文句を言われたシンシアは、だが、それを聞いていないかのように言葉を続けた。
「ミア、全然強くならない。リリアに全然、ついていけてない。それなのに、どうして……」
ミアに向かって話すシンシアは、しかしミアを見ていない。うつむくその目は少し苛立っていて、それなのに、その目は泣きそうだ。
「頑張ってもできない。できないなら、やらない方がいい。やらない方が……」
「シンシア」
少し強い声が、シンシアを遮った。
ひどいことを言われているようで、それが自分に向けられたものではないことくらい、ミアにも分かっている。
だがミアは、とてもミアらしい見解を持っていた。
だから言った。深刻な顔をしているシンシアに、平然と言ってのけた。
「やってみなきゃ、分からないと思うよ」
さらに。
「シンシアは、剣を抜いてすらいない。まだ何にもやってないじゃない」
シンシアは驚いた。あまりの直球な指摘に、怒るとか言い訳をするとか、そんなことすらも思い浮かばない。

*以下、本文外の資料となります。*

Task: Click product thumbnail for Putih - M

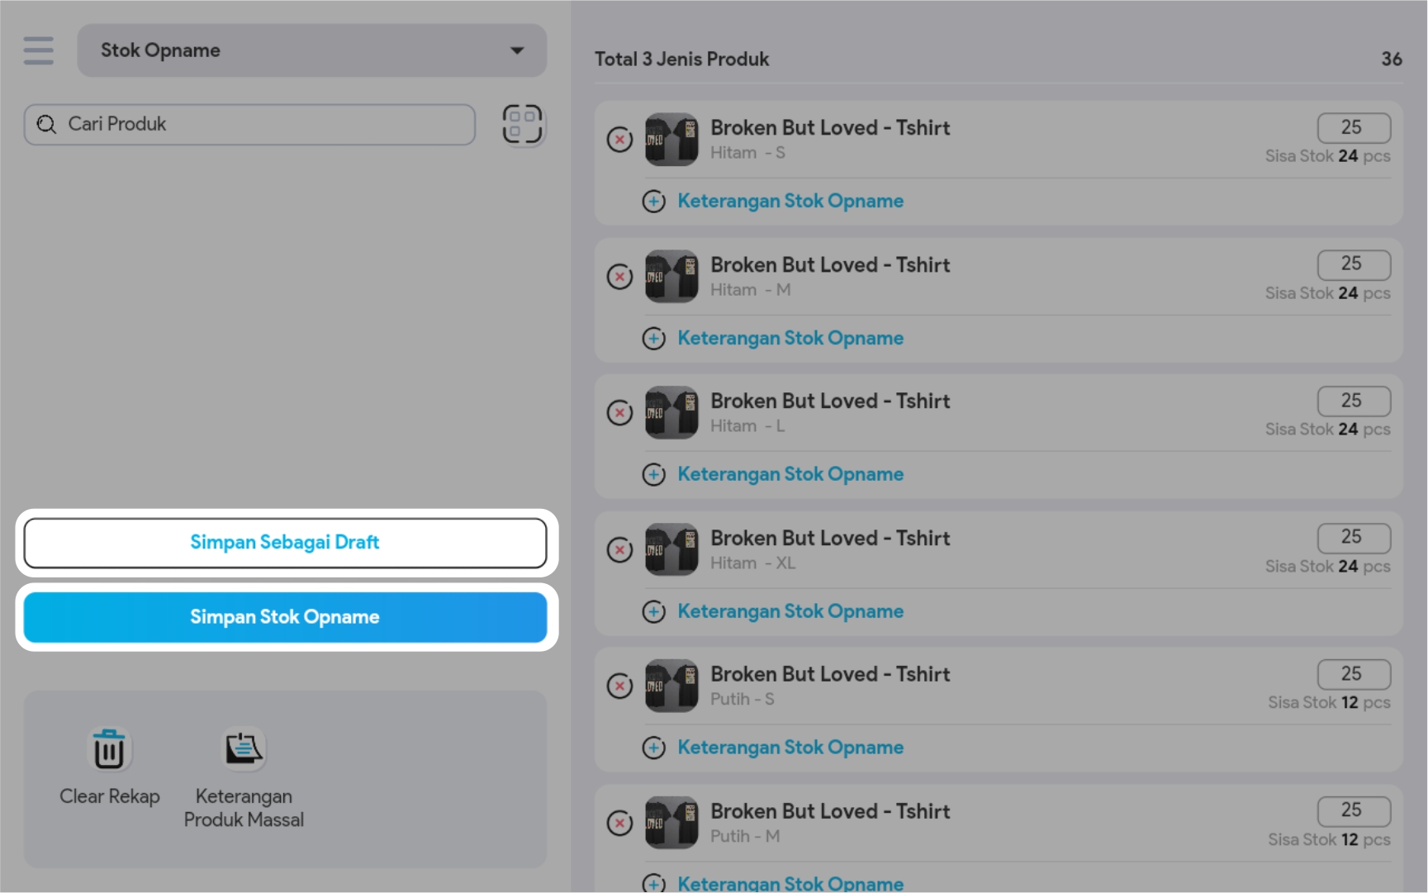Action: (671, 823)
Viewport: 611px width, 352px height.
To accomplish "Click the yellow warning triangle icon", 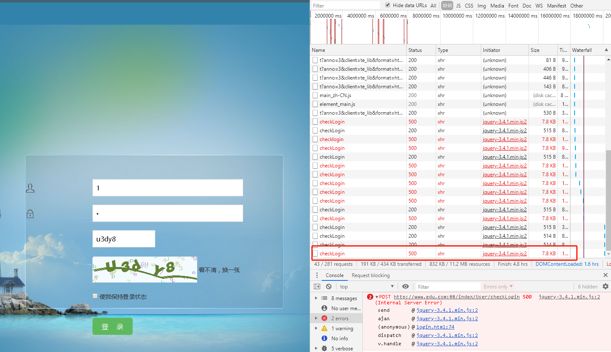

「言っとくけど、私、ちゃんと強くなってるからね。昨日はできなかったことが、今日は少しできるようになった。明日はきっと、また少しできるようになってると思う。リリアみたいにはなれないかもしれないけど、一年経ったら、私だって分からない」
真顔でミアは言う。
「何かをしなきゃ、何も始まらない。合ってるとか間違ってるとかじゃない。やってみなきゃ、一歩も進まない」
ミアが、一歩前に出た。そして、シンシアの前に立つ。
「私ね、社長にいっつも怒られてる。たぶん、シンシアの何倍も怒られてる」
シンシアを見つめる。
「でね、怒られた後、時々言われることがあるの。”でも、これで一センチくらいは進んだぞ。まあ、ゴールは何百キロも先だけどな”って」
シンシアが、ミアを見上げた。
「何百キロのうちの、たった一センチだよ! いつになったらゴールできるのよって、言われる度に思っちゃうのは仕方がないことだよね? シンシアもそう思うでしょ?」
同意を求められて、しかしシンシアは、どう答えていいのか分からない。ミアを見上げたまま、シンシアは黙っていた。
「でもね」
ミアが言う。
「私は進んでる。一センチでも進んでるって、社長が言ってくれる。だから私、絶対に止まらないよ」
シンシアの目が大きく開いていく。
「いつか社長に、いっぱい進んだなって言わせてみせる。いつか社長に、いっぱい褒めてもらえる社員になる。いつか社長に、お前は俺の自慢の社員だって、言わせてみせる!」
力強くミアは宣言した。
目を伏せて、シンシアが顔を歪めた。
立ち尽くすシンシアの横をすり抜け、ミアは小屋に向かって歩き出す。
「とりあえず、剣を抜くことから始めてみれば。それができないなら、魔物に向かって一歩近付くだけでもいい。それもできないんだったら、私たちをちゃんと見ているだけでもいい」
そこまで言って、ミアは歩みを止めた。
「いちおう言っとくけど、シンシアは今夜、一センチくらいは進んだんだよ」
「!」
シンシアが、ミアを振り返る。
「だって、私にちゃんと話し掛けてきたじゃない」
ミアは、シンシアを見ていた。
シンシアを見て笑っていた。
「大丈夫。シンシアならできるよ」
またもや驚くシンシアを残して、ミアは再び歩き出す。
「さあ、明日も頑張るぞー!」
夜空に向かって腕を振り上げ、まるで月でも掴もうとするかのように、拳を握る。
「フン!」
煌めくブロンドの髪が元気に飛び跳ねた。
その背中を見送って、シンシアも月を見上げる。
「一センチ」
小さな声がした。
「一センチ!」
大きな声がした。
シンシアが月を睨む。その手が月を掴む。
その夜シンシアは、月を睨んだまま、いつまでもそこから動くことをしなかった。